> [Problem details]: Although the data holds pictures, return only the lines from the one containing "Click the $0 amount for Other 1099-G Income" to the end, exactly, and without them.
_ _ _ _ _
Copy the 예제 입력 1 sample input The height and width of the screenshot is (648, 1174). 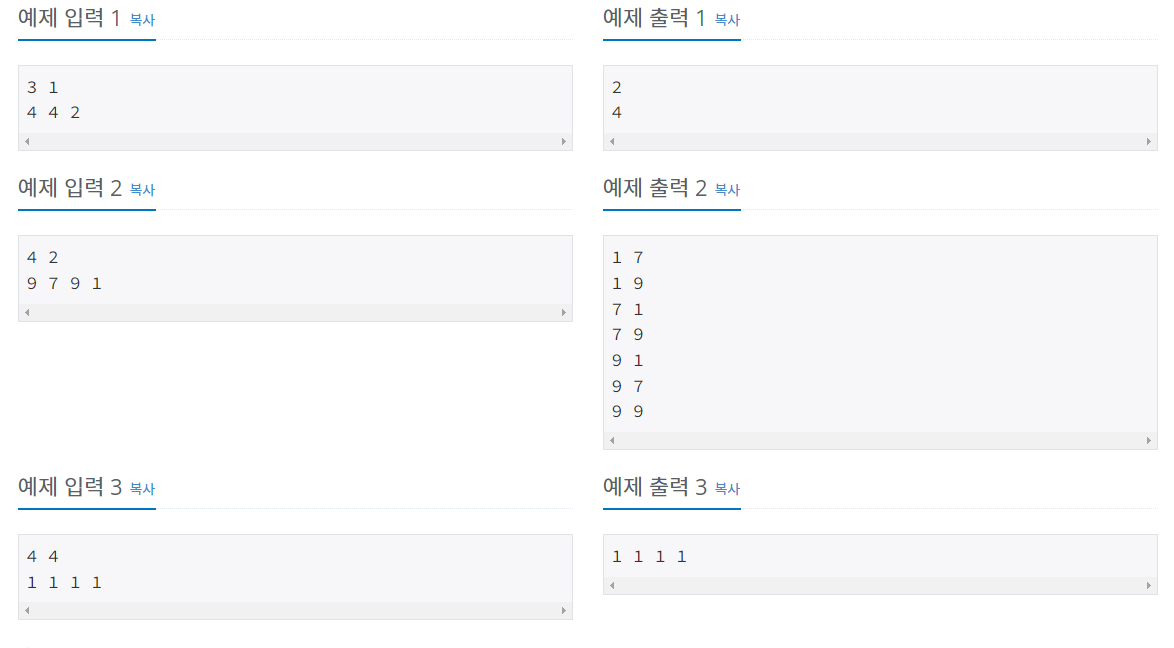coord(142,18)
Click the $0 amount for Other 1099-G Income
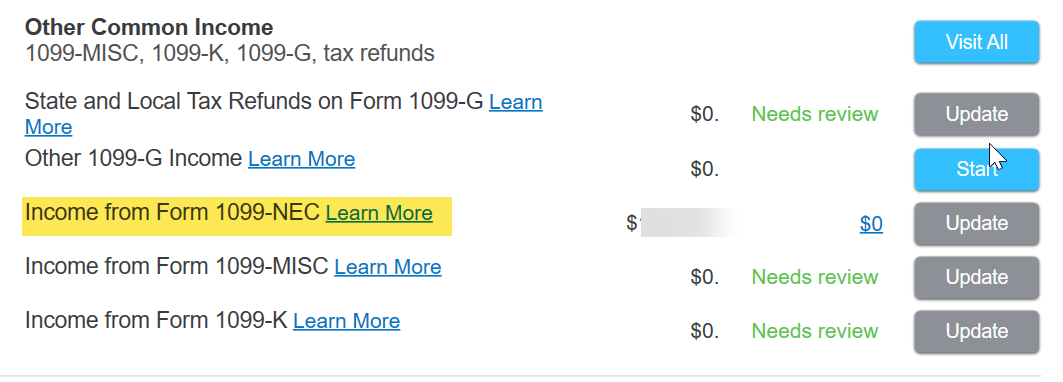The width and height of the screenshot is (1063, 382). point(705,168)
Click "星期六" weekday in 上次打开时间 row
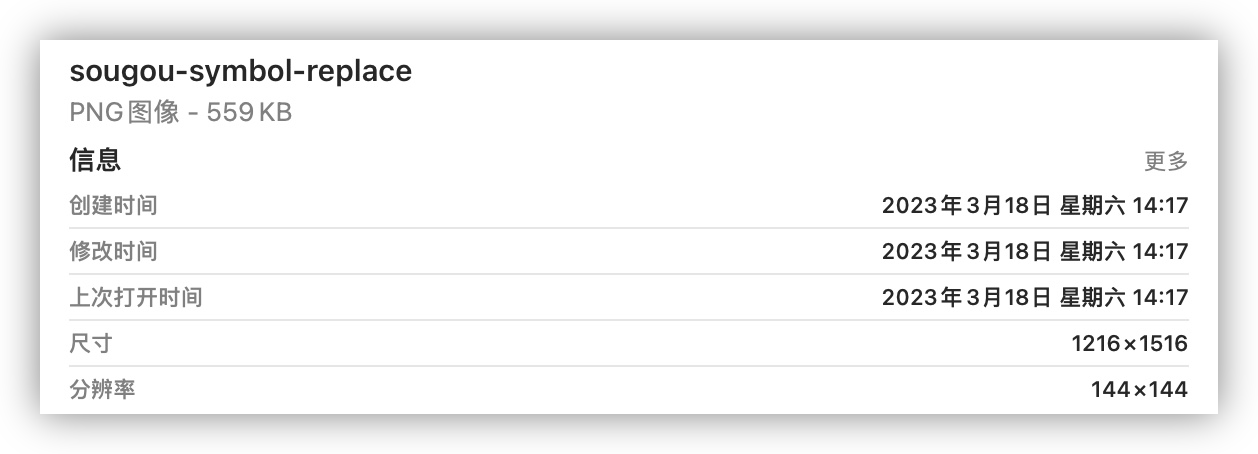This screenshot has width=1258, height=454. point(1093,297)
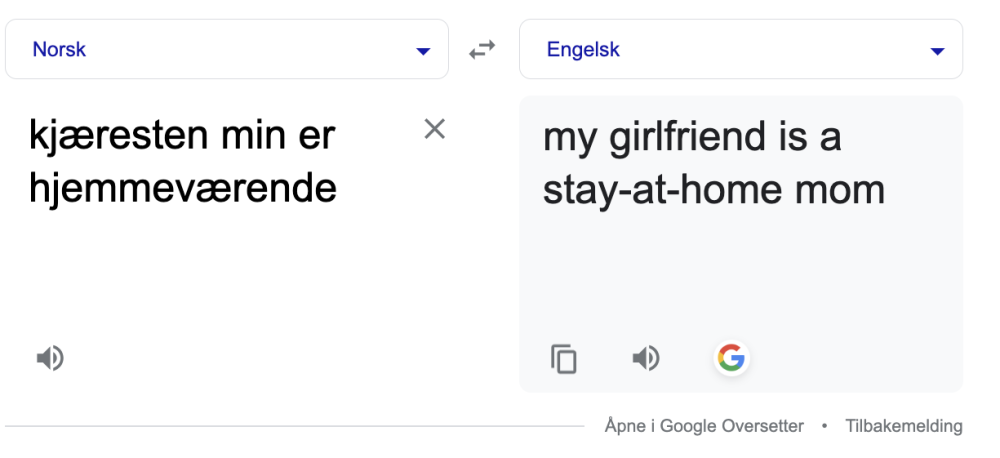Click the word hjemmeværende in the source text
This screenshot has height=458, width=1000.
(x=182, y=188)
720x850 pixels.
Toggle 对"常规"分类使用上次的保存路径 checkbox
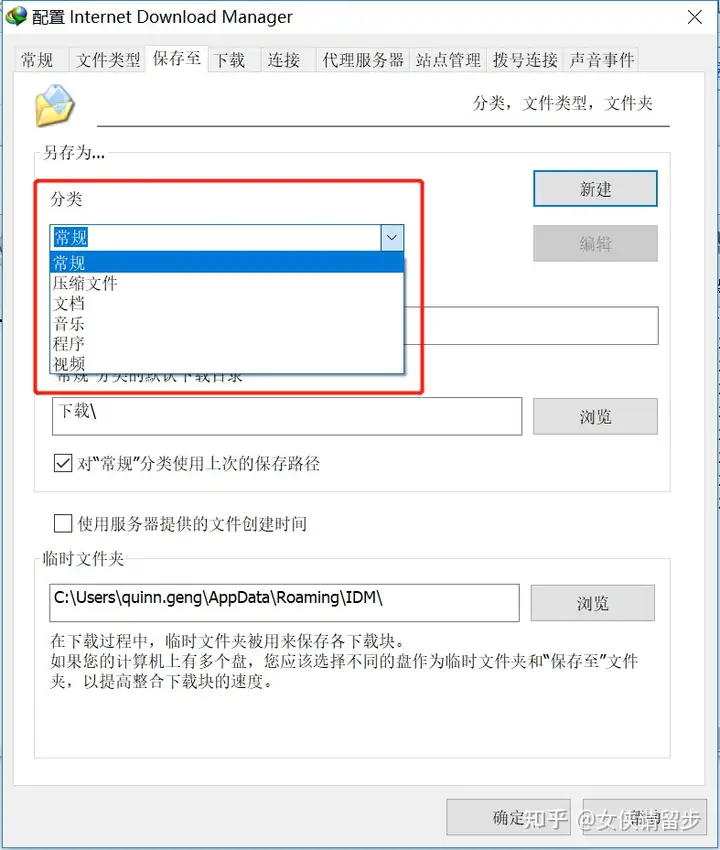point(63,463)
_ _ _ _ _
> [Answer below]:
Click the $0 amount for Other 1099-G Income
The width and height of the screenshot is (1063, 382). point(705,168)
Click "星期六" weekday in 上次打开时间 row
This screenshot has width=1258, height=454. point(1093,297)
Click the word hjemmeværende in the source text
This screenshot has height=458, width=1000.
(x=182, y=188)
720x850 pixels.
Toggle 对"常规"分类使用上次的保存路径 checkbox
point(63,463)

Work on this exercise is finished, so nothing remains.